9

I have a database of about 200k books. I wish to give my users a way to quickly search a book by the title. Now, some titles might have prefix like A, THE, etc. and also can have numbers in the title, so search for 12 should match books with "12", "twelve" and "dozen" in the title. This will work via AJAX, so I need to make sure database query is really fast.

I assume that most of the users will try to search using some words of the title, so I'm thinking to split all the titles into words and create a separate database table which would map words to titles. However, I fear this might not give the best results. For example, the book title could be some 2 or 3 commonly used words, and I might get a list of books with longer titles that contain all 2-3 words and the one I'm looking for lost like a needle in a haystack. Also, searching for a book with many words in the title might slow down the query because of a lot of OR clauses.

Basically, I'm looking for a way to:

  • find the results quickly
  • sort them by relevance.

I assume this is not the first time someone needs something like this, and I'd hate to reinvent the wheel.

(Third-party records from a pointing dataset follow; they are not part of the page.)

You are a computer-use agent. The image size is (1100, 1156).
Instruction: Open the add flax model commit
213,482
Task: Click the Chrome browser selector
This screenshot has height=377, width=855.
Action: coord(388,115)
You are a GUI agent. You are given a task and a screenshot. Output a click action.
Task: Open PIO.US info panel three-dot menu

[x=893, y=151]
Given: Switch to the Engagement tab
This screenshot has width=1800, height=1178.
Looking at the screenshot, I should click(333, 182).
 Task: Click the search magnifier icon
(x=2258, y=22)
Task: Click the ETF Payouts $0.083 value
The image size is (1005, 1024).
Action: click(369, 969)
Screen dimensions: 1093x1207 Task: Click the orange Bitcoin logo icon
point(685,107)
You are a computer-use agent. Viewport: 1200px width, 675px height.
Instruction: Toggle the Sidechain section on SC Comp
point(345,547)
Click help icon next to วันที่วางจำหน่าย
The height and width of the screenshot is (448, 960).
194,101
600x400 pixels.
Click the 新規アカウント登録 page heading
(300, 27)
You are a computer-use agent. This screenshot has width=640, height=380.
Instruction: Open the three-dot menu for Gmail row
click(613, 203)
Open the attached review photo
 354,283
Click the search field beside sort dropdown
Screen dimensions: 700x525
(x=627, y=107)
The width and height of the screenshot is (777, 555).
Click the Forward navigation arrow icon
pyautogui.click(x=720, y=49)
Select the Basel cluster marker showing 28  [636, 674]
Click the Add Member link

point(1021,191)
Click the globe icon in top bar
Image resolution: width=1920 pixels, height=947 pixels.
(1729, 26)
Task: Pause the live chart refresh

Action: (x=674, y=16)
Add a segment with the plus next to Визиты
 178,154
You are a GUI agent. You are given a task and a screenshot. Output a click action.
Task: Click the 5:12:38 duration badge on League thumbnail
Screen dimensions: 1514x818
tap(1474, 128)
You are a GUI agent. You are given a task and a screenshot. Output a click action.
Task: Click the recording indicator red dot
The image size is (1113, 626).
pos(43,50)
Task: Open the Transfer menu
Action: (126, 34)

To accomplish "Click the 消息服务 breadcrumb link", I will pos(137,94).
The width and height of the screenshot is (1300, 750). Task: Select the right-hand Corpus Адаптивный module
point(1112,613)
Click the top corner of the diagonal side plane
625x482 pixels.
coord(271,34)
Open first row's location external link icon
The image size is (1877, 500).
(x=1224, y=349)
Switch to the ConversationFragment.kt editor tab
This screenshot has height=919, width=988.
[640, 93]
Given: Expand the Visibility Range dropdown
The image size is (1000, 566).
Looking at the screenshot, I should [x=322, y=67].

P.S. I'm currently using MySQL, but I could switch to anything else if needed.

Milan Babuškov
  • 59,775
  • 49
  • 126
  • 179
  • correct me if I am wrong, but you are looking for Information Retrieval/Search Engine system, for the books, aren't you? in this case, have a look at Apache Lucene. – amit May 08 '11 at 15:50
  • @amit, "Have a look at Apache Lucene" is like saying "google it". The source code is huge and I have a very specific problem. Could you point me to what exactly I need to look at in Lucene? – Milan Babuškov May 08 '11 at 15:53

5 Answers5

2

Using a SOUNDEX is the best way i think.

SELECT
  id,
  title
FROM products AS p
WHERE p.title SOUNDS LIKE 'Shaw'

// This will match 'Saw' etc.

For best database performances you can best calculate the SOUNDEX value of your titles and put this in a new column. You can calculate the soundex with SOUNDEX('Hello').

Example usage:

UPDATE `books` SET `soundex_title` = SOUNDEX(title);
Milan Babuškov
  • 59,775
  • 49
  • 126
  • 179
Tom Claus
  • 1,301
  • 1
  • 9
  • 13
1

Keep it simple. Create an index on the title field and use wildcard pattern matching. You can not possibly make it any faster as your bottleneck is not the string matching but the number of strings you want to match against the title.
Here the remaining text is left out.